How to complete this task =
An exact transcription of every record below is required, with the pictures left out.

[Supplied material]

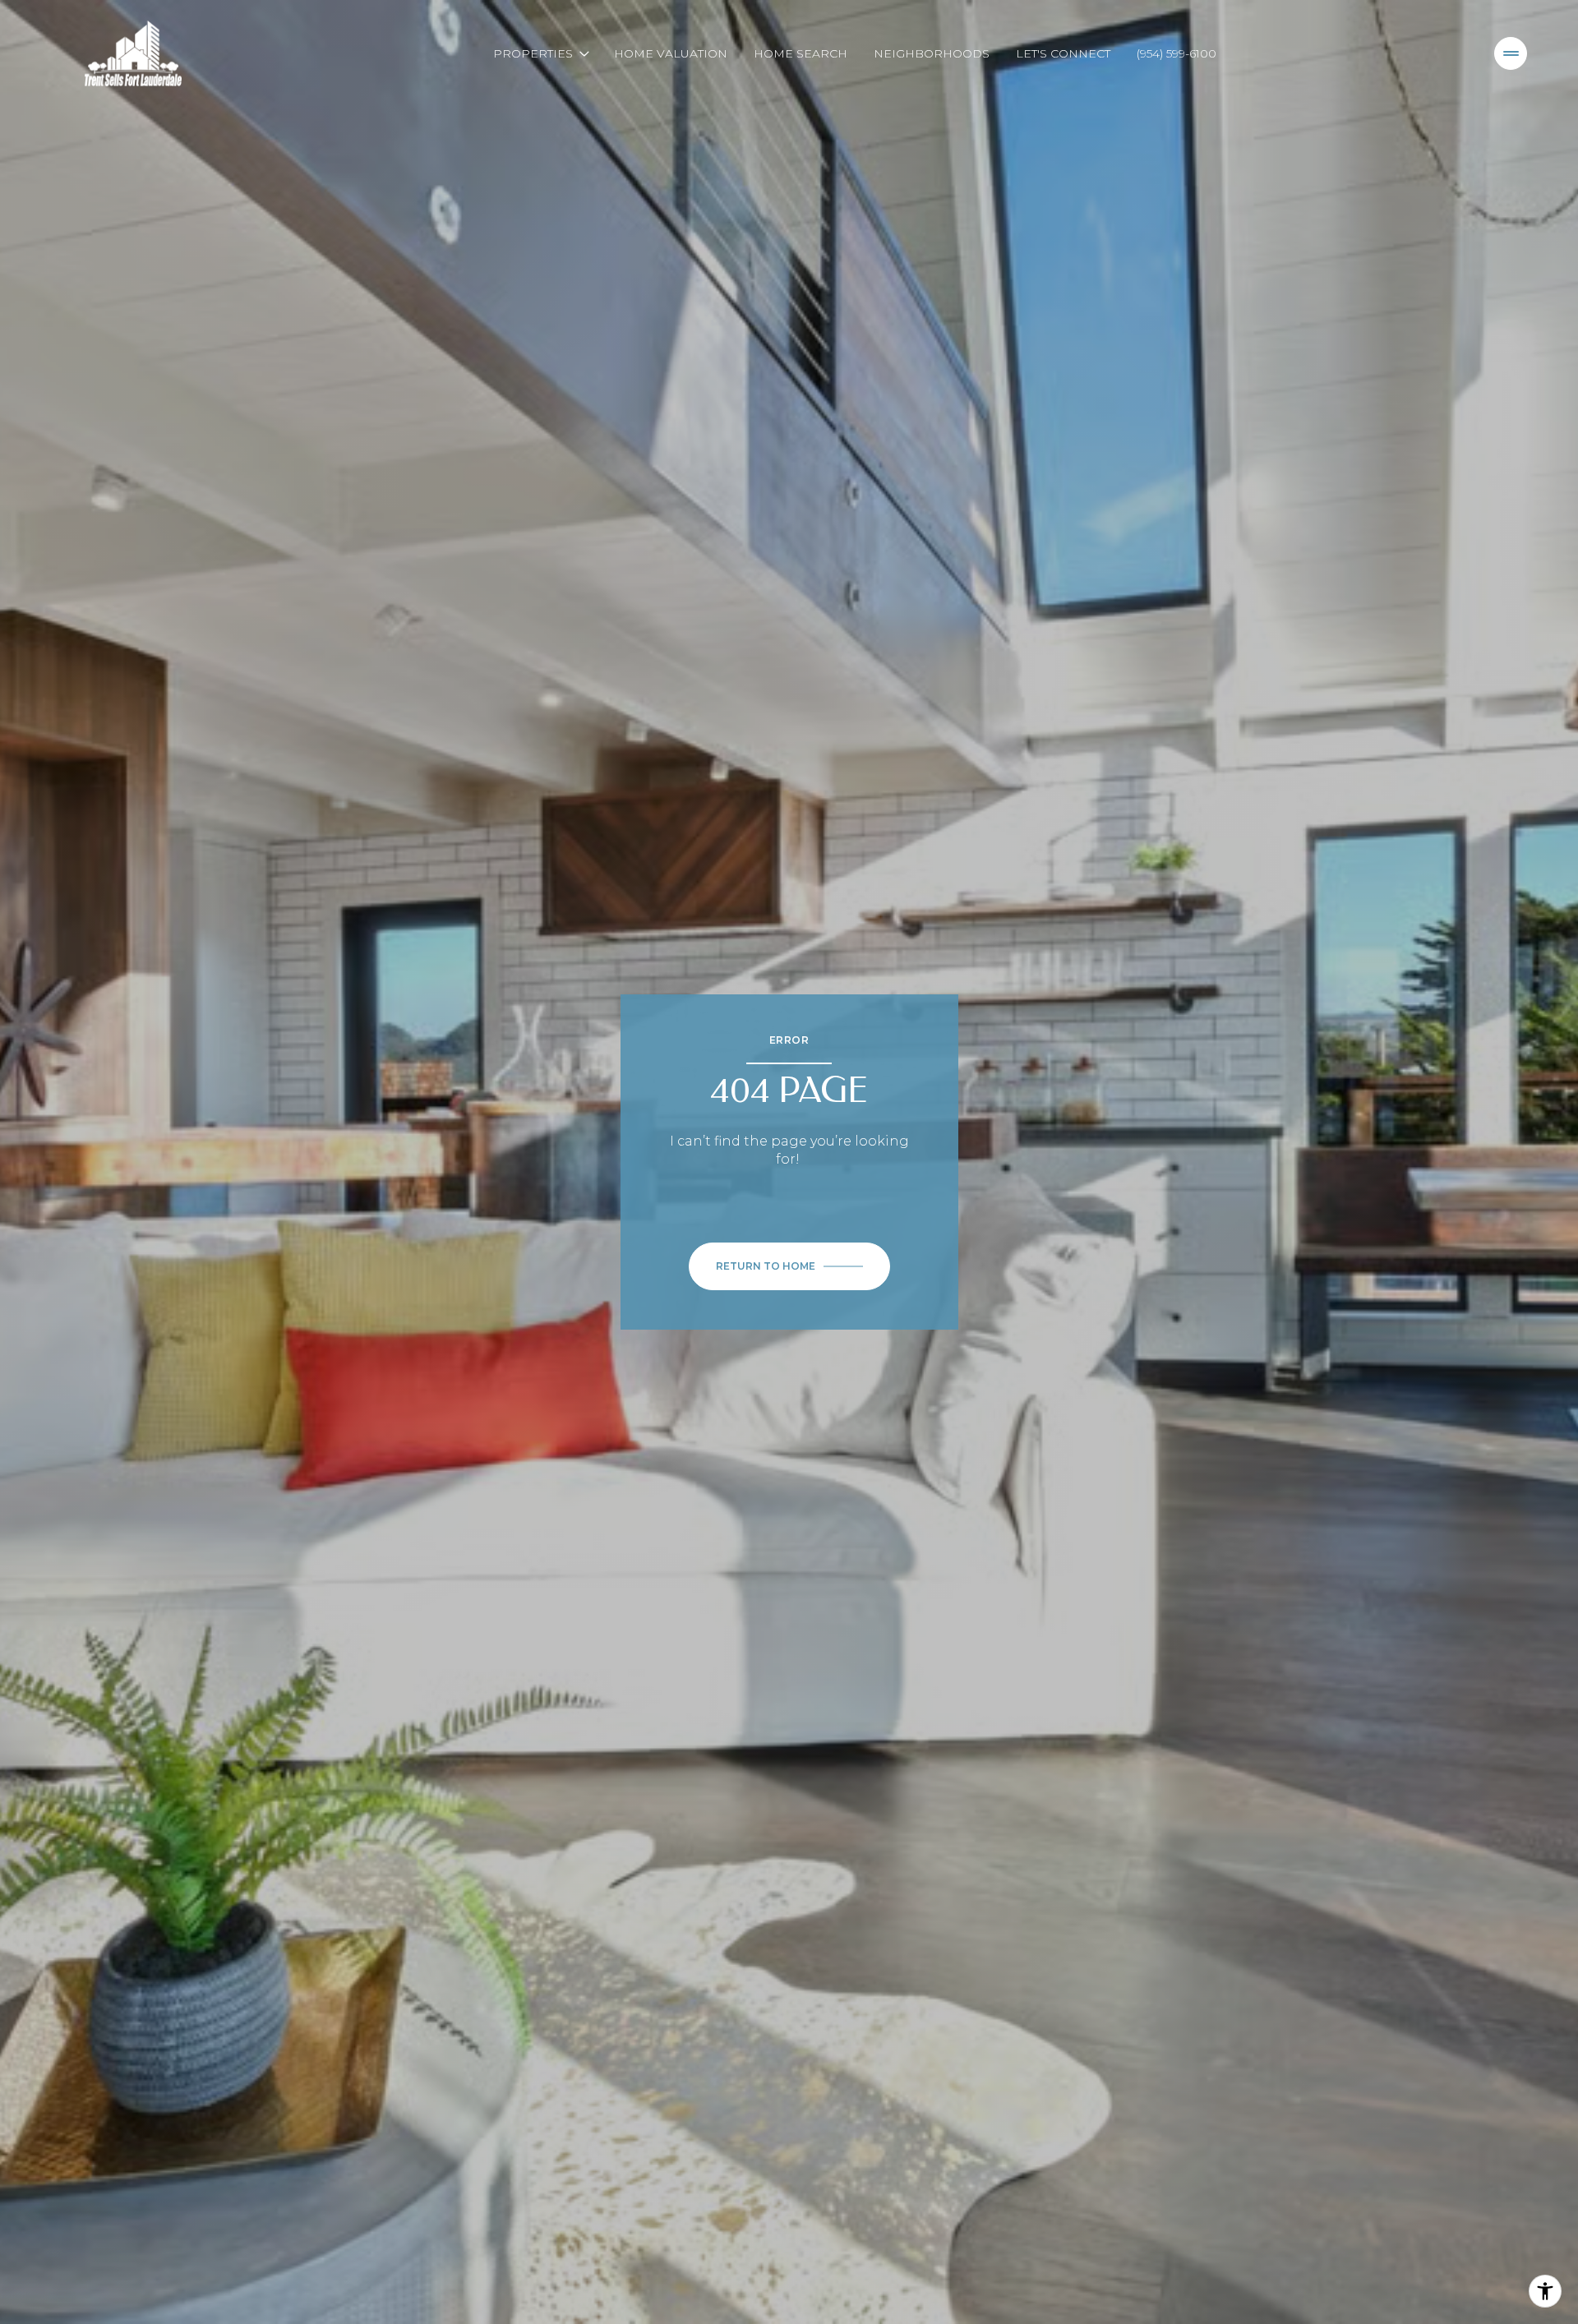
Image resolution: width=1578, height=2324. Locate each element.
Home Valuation (670, 53)
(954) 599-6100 (1176, 53)
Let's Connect (1063, 53)
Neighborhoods (932, 53)
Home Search (800, 53)
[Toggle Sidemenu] (1510, 53)
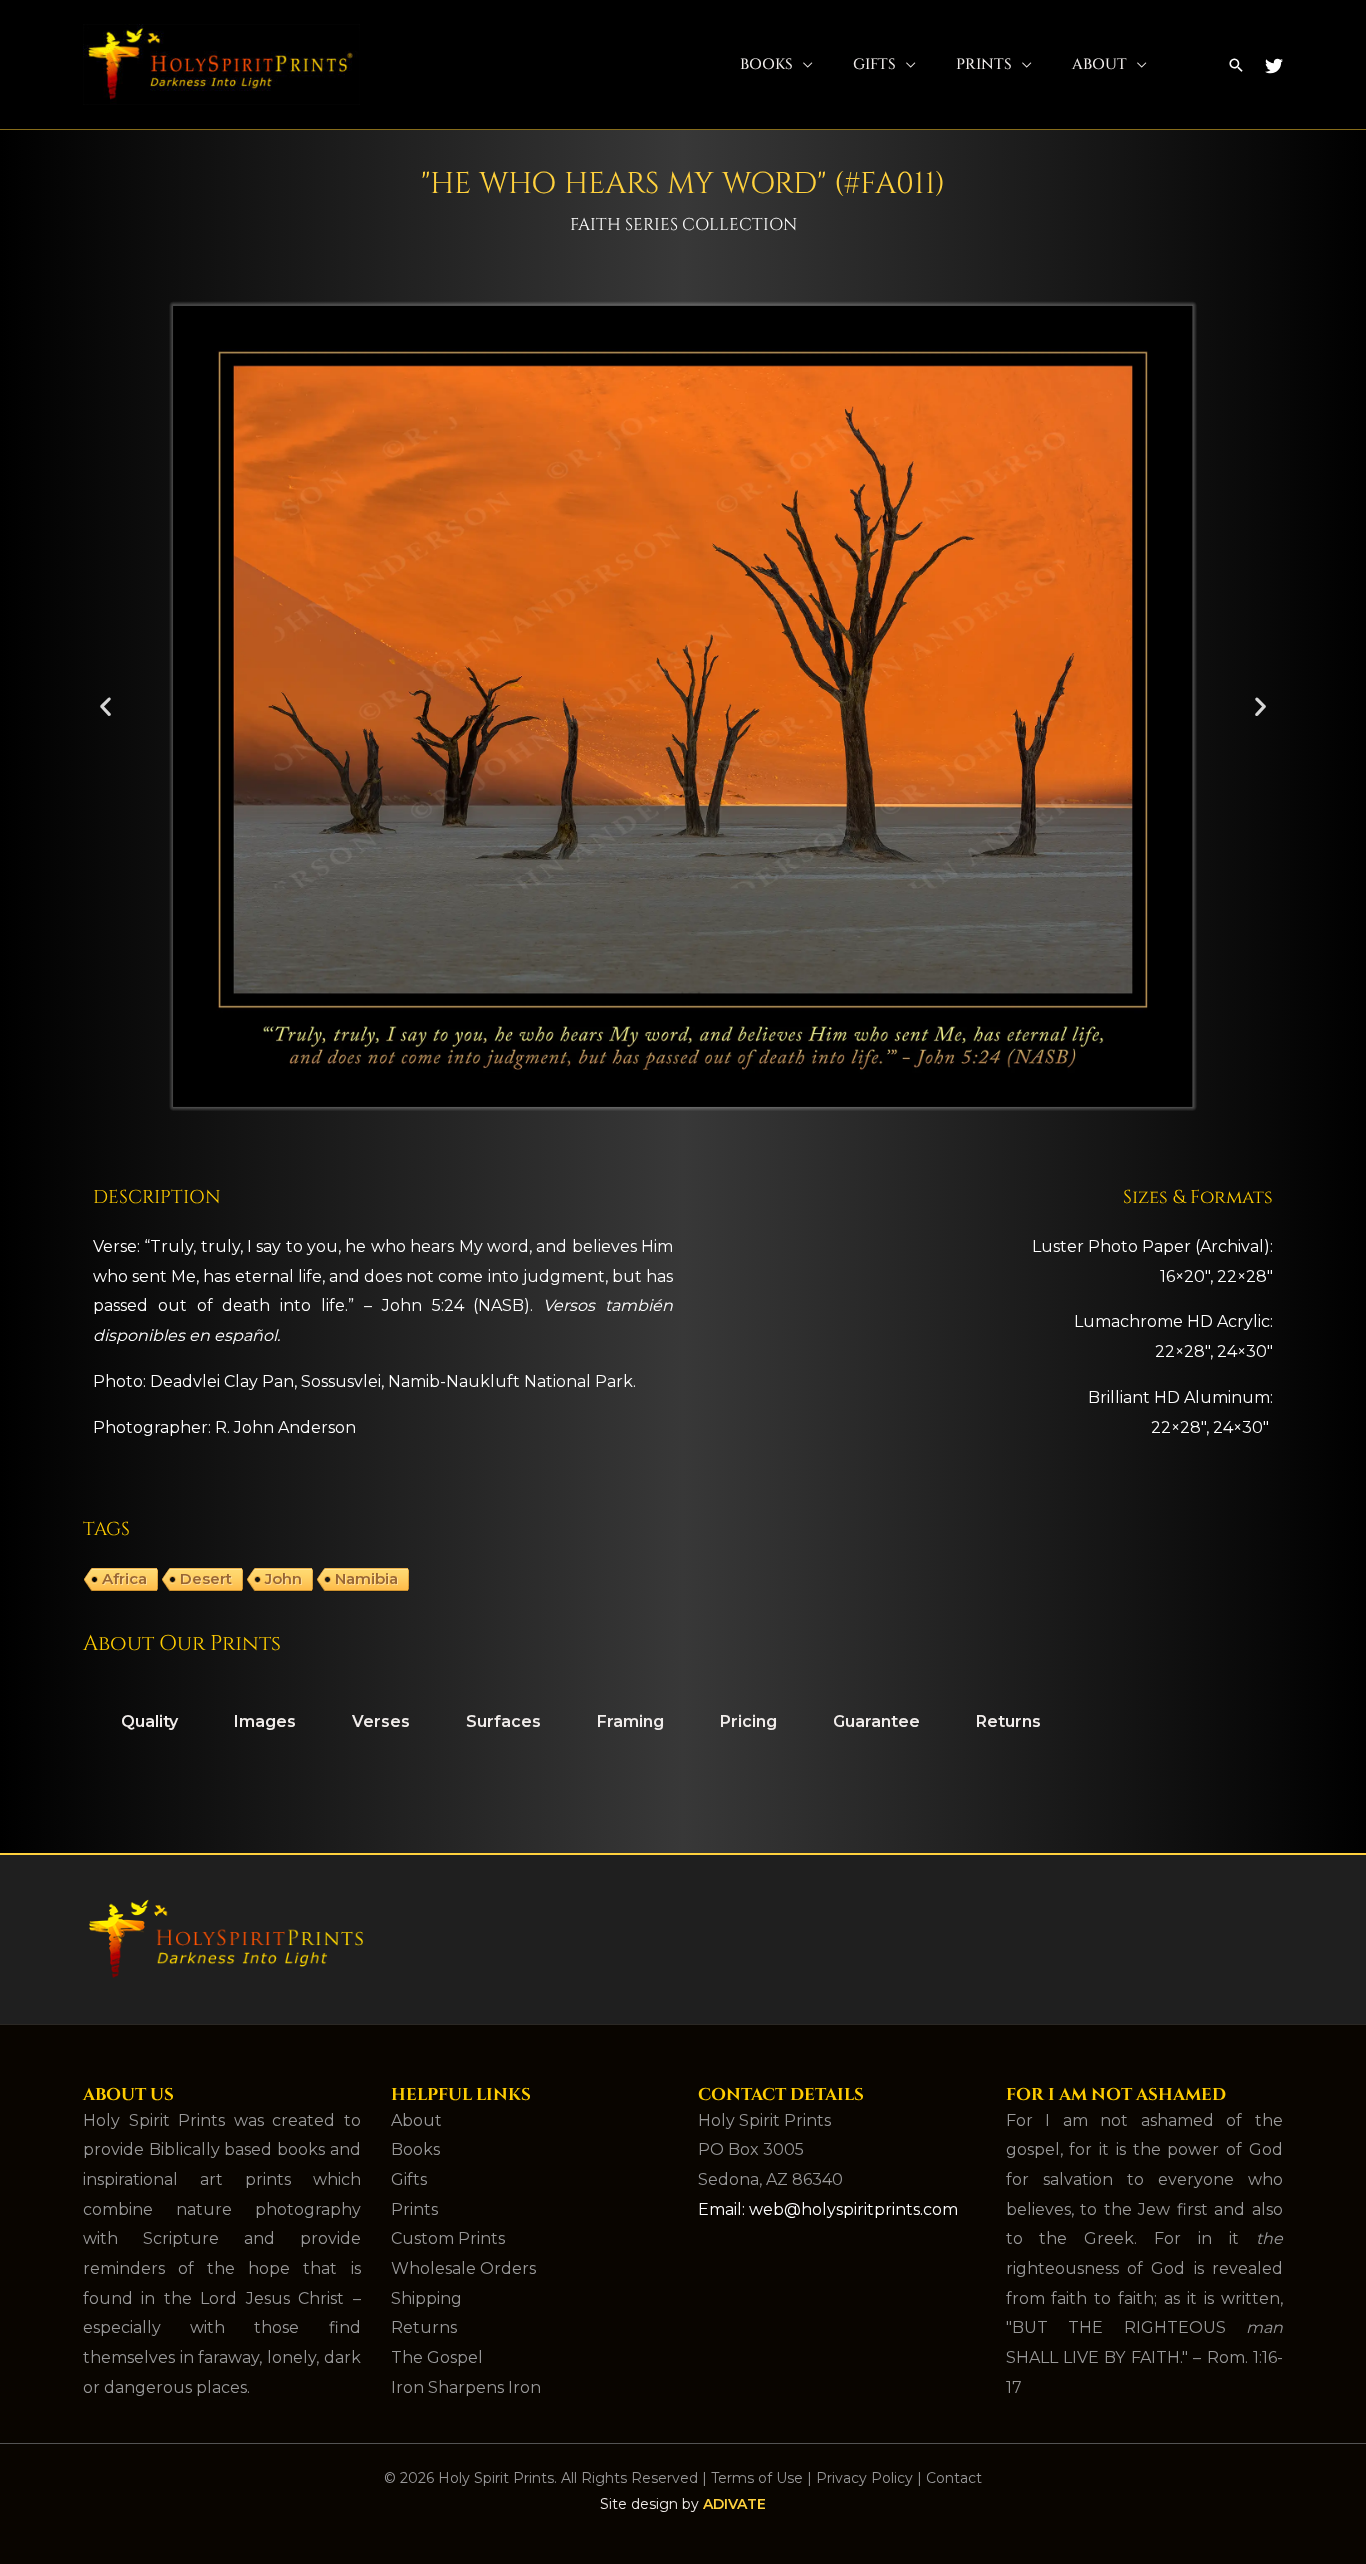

[/Supplied material]

Task answer =
Image resolution: width=1578, height=2324. Locate each element.
Home Valuation (670, 53)
(954) 599-6100 (1176, 53)
Let's Connect (1063, 53)
Neighborhoods (932, 53)
Home Search (800, 53)
[Toggle Sidemenu] (1510, 53)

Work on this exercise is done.